Stored entries
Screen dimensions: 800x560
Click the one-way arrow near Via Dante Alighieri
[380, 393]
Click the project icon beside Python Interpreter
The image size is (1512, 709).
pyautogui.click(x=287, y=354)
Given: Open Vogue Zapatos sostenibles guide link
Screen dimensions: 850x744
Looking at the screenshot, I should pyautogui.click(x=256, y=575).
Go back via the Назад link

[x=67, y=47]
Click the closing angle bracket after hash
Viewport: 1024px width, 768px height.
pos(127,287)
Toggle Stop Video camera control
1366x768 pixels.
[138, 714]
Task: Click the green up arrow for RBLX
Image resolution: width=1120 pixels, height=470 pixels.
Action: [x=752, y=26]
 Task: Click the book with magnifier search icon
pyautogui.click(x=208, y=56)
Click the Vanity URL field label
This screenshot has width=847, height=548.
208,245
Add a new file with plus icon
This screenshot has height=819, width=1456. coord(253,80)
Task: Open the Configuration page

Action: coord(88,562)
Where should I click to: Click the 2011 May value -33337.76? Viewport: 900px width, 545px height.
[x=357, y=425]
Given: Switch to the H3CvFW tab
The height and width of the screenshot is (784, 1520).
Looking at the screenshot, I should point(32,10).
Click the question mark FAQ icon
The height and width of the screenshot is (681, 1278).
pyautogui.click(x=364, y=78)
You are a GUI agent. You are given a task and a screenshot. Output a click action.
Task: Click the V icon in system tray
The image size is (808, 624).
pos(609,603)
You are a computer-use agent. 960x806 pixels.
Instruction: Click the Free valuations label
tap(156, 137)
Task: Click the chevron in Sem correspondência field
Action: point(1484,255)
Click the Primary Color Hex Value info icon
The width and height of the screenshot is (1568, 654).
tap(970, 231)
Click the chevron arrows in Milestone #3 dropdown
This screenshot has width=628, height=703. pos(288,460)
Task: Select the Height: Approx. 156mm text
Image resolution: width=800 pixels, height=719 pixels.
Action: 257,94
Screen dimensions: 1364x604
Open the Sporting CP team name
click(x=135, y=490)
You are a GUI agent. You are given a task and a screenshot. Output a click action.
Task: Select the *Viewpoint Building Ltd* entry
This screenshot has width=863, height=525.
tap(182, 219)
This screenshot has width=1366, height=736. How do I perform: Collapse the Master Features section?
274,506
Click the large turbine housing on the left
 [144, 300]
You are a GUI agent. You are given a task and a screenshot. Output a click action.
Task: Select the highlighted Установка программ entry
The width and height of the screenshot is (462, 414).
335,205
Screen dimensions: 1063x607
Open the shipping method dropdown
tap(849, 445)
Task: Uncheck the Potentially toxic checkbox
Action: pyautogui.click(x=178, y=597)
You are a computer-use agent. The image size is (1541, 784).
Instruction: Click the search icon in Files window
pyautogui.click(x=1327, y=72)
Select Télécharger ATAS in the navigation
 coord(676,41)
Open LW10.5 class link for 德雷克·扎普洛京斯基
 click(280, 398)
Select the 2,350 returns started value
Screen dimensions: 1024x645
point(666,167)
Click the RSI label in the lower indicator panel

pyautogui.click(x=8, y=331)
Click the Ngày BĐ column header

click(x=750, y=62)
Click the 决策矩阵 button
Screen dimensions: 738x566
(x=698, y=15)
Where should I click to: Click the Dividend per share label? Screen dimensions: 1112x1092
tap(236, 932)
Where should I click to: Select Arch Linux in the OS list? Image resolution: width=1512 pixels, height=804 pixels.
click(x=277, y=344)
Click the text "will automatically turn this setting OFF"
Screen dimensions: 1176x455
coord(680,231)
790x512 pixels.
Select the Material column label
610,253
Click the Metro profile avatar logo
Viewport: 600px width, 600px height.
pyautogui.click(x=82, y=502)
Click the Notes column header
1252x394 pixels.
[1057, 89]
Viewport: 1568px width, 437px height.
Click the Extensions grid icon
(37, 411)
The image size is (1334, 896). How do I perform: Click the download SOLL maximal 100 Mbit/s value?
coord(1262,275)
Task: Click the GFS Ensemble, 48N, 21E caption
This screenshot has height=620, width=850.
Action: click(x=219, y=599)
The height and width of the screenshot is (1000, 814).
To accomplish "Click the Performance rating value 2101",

ASSIGNMENT
All of the entries above, written out exactly, make up the reply.

TASK RESULT
Screen dimensions: 800x560
Click the one-way arrow near Via Dante Alighieri
[380, 393]
Click the project icon beside Python Interpreter
The image size is (1512, 709).
pyautogui.click(x=287, y=354)
Given: Open Vogue Zapatos sostenibles guide link
Screen dimensions: 850x744
Looking at the screenshot, I should pyautogui.click(x=256, y=575).
Go back via the Назад link

[x=67, y=47]
Click the closing angle bracket after hash
Viewport: 1024px width, 768px height.
pos(127,287)
Toggle Stop Video camera control
1366x768 pixels.
[138, 714]
Task: Click the green up arrow for RBLX
Image resolution: width=1120 pixels, height=470 pixels.
Action: [x=752, y=26]
 Task: Click the book with magnifier search icon
pyautogui.click(x=208, y=56)
Click the Vanity URL field label
This screenshot has width=847, height=548.
208,245
Add a new file with plus icon
This screenshot has height=819, width=1456. coord(253,80)
Task: Open the Configuration page

Action: coord(88,562)
Where should I click to: Click the 2011 May value -33337.76? Viewport: 900px width, 545px height.
[x=357, y=425]
Given: Switch to the H3CvFW tab
The height and width of the screenshot is (784, 1520).
Looking at the screenshot, I should point(32,10).
Click the question mark FAQ icon
The height and width of the screenshot is (681, 1278).
pyautogui.click(x=364, y=78)
You are a GUI agent. You are given a task and a screenshot. Output a click action.
Task: Click the V icon in system tray
The image size is (808, 624).
pos(609,603)
You are a computer-use agent. 960x806 pixels.
Instruction: Click the Free valuations label
tap(156, 137)
Task: Click the chevron in Sem correspondência field
Action: point(1484,255)
Click the Primary Color Hex Value info icon
The width and height of the screenshot is (1568, 654).
tap(970, 231)
Click the chevron arrows in Milestone #3 dropdown
This screenshot has width=628, height=703. pos(288,460)
Task: Select the Height: Approx. 156mm text
Image resolution: width=800 pixels, height=719 pixels.
Action: 257,94
Screen dimensions: 1364x604
Open the Sporting CP team name
click(x=135, y=490)
You are a GUI agent. You are given a task and a screenshot. Output a click action.
Task: Select the *Viewpoint Building Ltd* entry
This screenshot has width=863, height=525.
tap(182, 219)
This screenshot has width=1366, height=736. How do I perform: Collapse the Master Features section?
274,506
Click the large turbine housing on the left
 [144, 300]
You are a GUI agent. You are given a task and a screenshot. Output a click action.
Task: Select the highlighted Установка программ entry
The width and height of the screenshot is (462, 414).
335,205
Screen dimensions: 1063x607
Open the shipping method dropdown
tap(849, 445)
Task: Uncheck the Potentially toxic checkbox
Action: pyautogui.click(x=178, y=597)
You are a computer-use agent. The image size is (1541, 784).
Instruction: Click the search icon in Files window
pyautogui.click(x=1327, y=72)
Select Télécharger ATAS in the navigation
 coord(676,41)
Open LW10.5 class link for 德雷克·扎普洛京斯基
 click(280, 398)
Select the 2,350 returns started value
Screen dimensions: 1024x645
point(666,167)
Click the RSI label in the lower indicator panel

pyautogui.click(x=8, y=331)
Click the Ngày BĐ column header

click(x=750, y=62)
Click the 决策矩阵 button
Screen dimensions: 738x566
(x=698, y=15)
Where should I click to: Click the Dividend per share label? Screen dimensions: 1112x1092
tap(236, 932)
Where should I click to: Select Arch Linux in the OS list? Image resolution: width=1512 pixels, height=804 pixels.
click(x=277, y=344)
Click the text "will automatically turn this setting OFF"
Screen dimensions: 1176x455
coord(680,231)
790x512 pixels.
Select the Material column label
610,253
Click the Metro profile avatar logo
Viewport: 600px width, 600px height.
pyautogui.click(x=82, y=502)
Click the Notes column header
1252x394 pixels.
[1057, 89]
Viewport: 1568px width, 437px height.
Click the Extensions grid icon
(37, 411)
The image size is (1334, 896). How do I perform: Click the download SOLL maximal 100 Mbit/s value?
coord(1262,275)
Task: Click the GFS Ensemble, 48N, 21E caption
This screenshot has height=620, width=850.
Action: click(x=219, y=599)
The height and width of the screenshot is (1000, 814).
To accomplish "Click the Performance rating value 2101",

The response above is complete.